What needs to be done
Gather all lines from the material that contain "dimensions".
**** Source data ****
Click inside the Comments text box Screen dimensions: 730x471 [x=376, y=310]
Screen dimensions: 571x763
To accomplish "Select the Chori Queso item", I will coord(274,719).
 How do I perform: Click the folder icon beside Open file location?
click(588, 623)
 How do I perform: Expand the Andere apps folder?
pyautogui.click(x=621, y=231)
****
**** Source data ****
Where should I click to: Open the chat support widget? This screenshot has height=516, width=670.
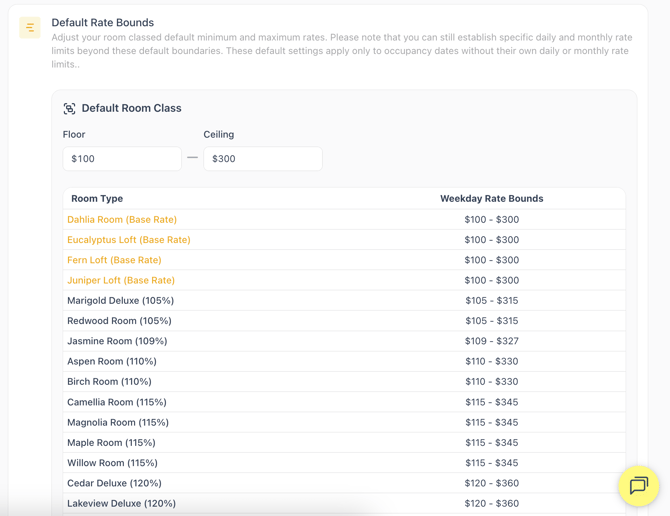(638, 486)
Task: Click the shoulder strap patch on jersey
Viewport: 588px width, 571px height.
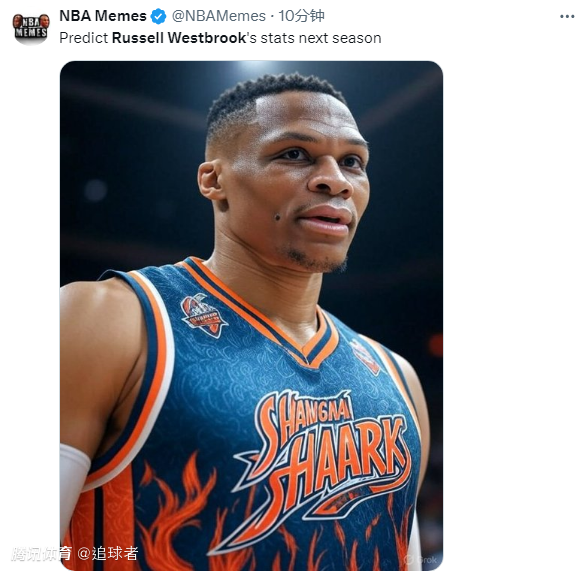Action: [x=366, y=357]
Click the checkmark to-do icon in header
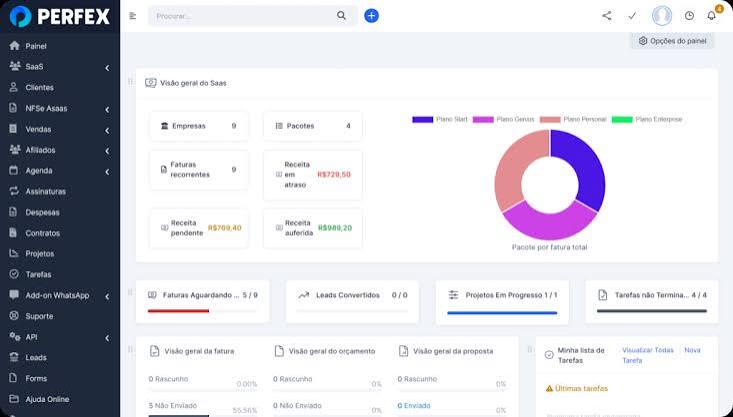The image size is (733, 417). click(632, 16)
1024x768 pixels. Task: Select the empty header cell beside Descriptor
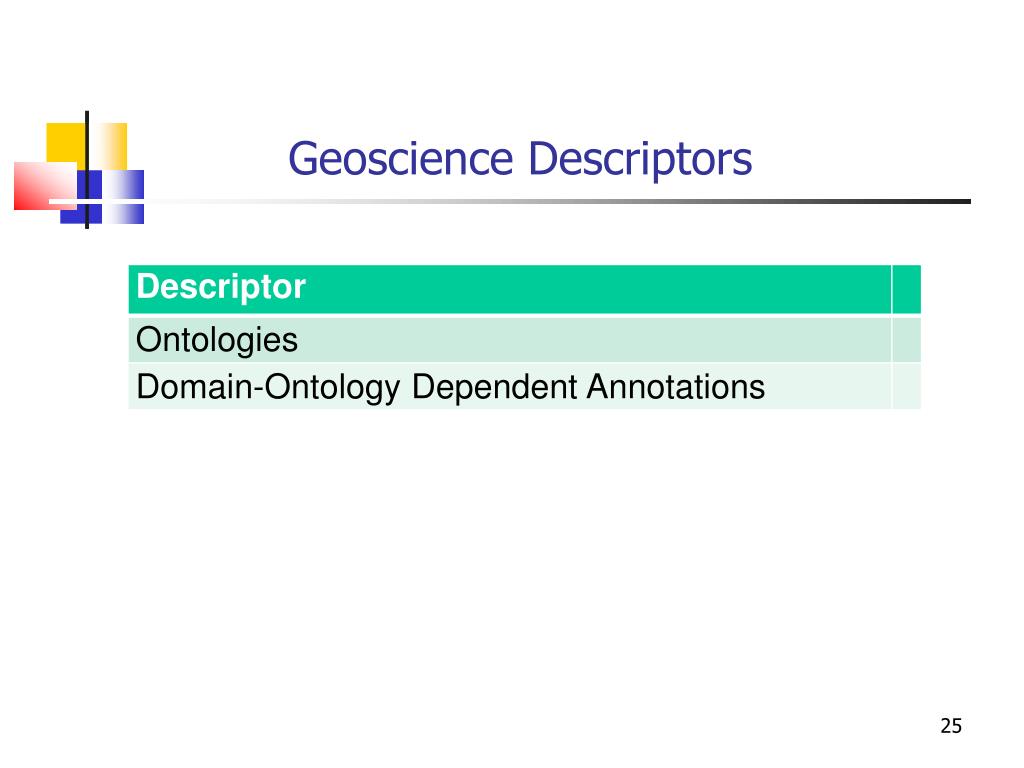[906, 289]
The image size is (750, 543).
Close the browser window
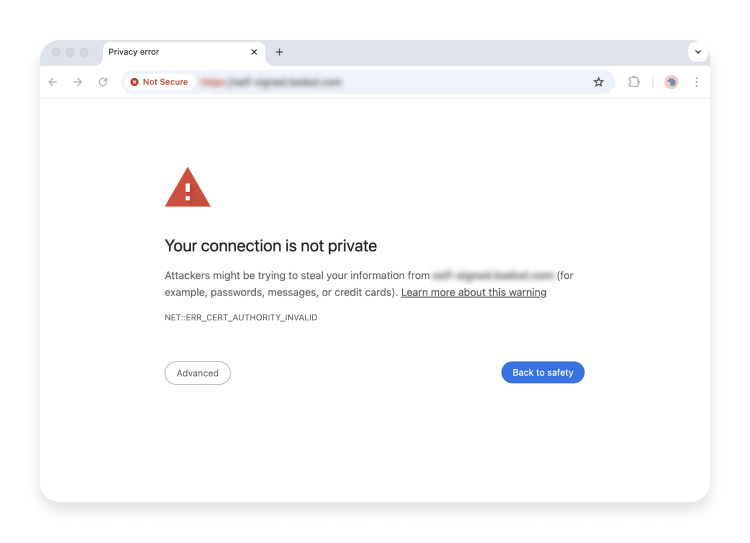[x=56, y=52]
****
**** Source data ****
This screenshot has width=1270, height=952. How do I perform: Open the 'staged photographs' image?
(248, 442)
****
Expected answer
Click inside the Comments text box Screen dimensions: 730x471 [x=376, y=310]
Screen dimensions: 571x763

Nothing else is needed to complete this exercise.